YOUR GOAL:
Rescale everything from the line containing "Where should I" down to the end of the records, both ends included. Reproduce those lines with their requests unchanged, multiply each coordinate in the answers by 2.5, round to whole numbers with halves going up, and omit the pictures.

INFORMATION PROVIDED:
○ ○ ○

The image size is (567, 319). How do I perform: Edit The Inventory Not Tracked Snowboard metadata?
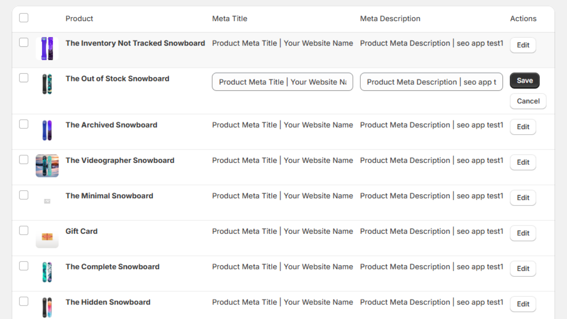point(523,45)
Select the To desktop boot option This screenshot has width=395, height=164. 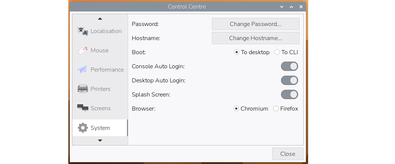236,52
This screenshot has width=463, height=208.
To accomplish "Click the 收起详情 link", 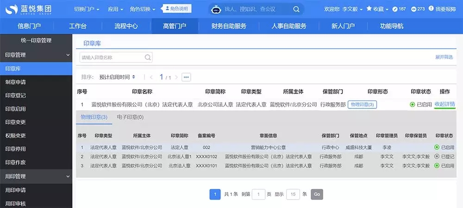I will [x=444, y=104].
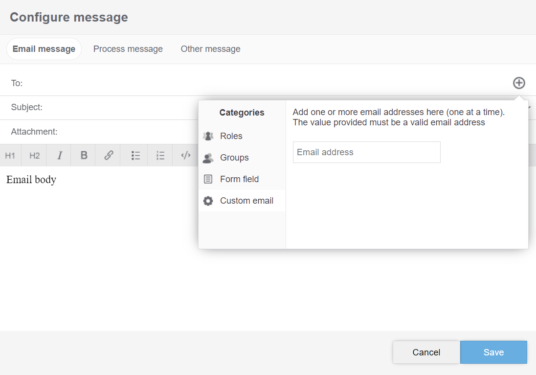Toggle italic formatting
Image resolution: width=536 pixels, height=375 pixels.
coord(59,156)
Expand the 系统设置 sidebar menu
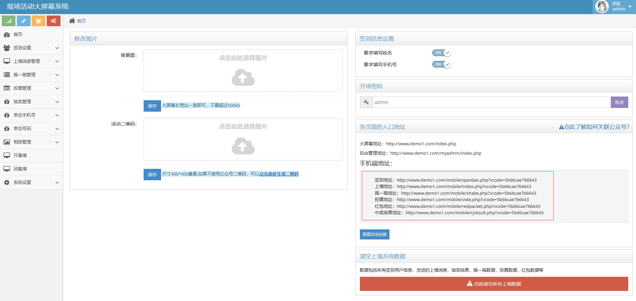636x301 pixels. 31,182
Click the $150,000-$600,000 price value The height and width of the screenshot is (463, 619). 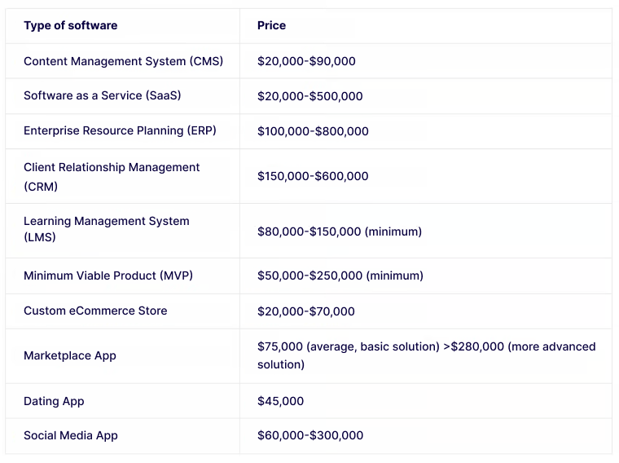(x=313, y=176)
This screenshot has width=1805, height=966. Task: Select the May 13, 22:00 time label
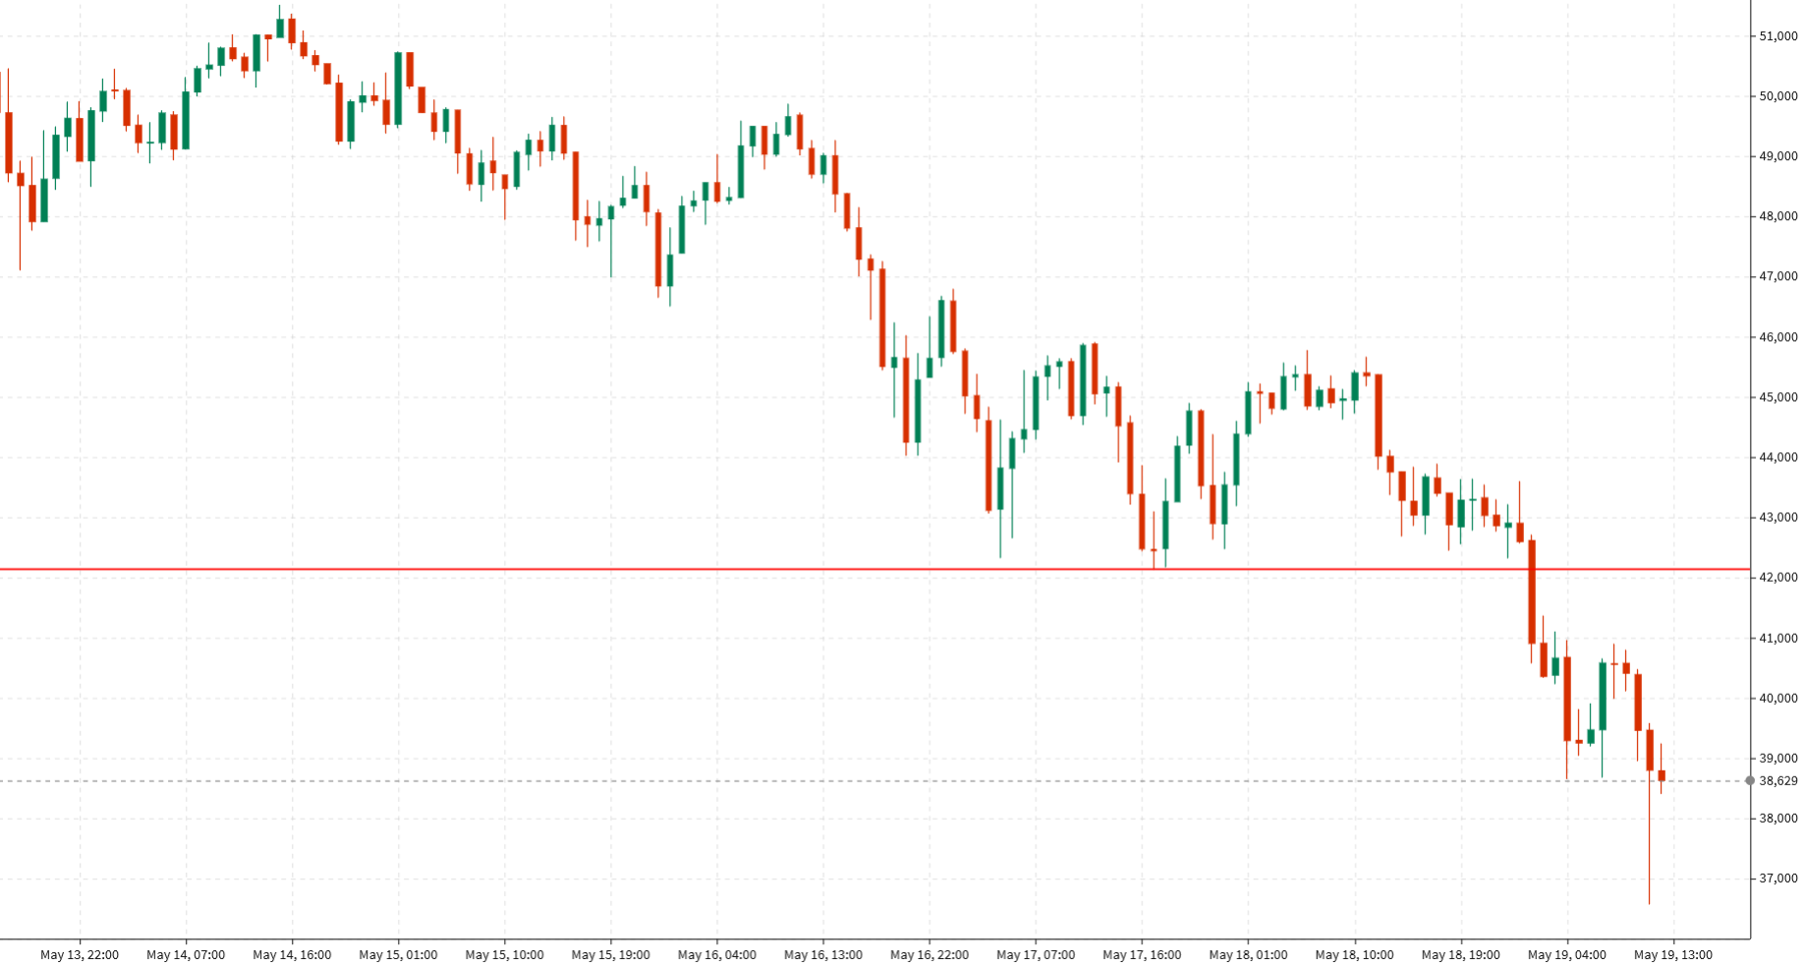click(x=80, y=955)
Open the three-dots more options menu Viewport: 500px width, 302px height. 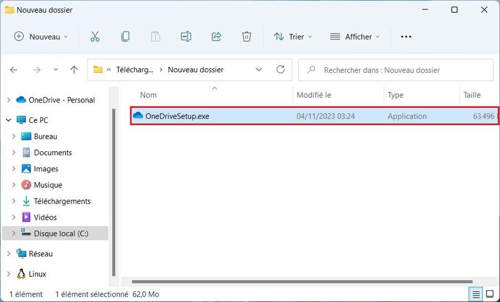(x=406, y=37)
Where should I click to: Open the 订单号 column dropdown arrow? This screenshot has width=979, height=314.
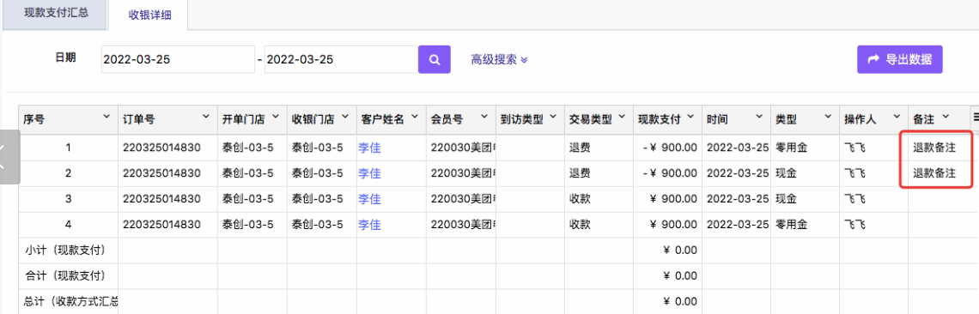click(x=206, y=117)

○ ○ ○

RESULT OF THIS EXERCISE:
Where should I click to: Open the 订单号 column dropdown arrow? This screenshot has width=979, height=314.
click(x=515, y=293)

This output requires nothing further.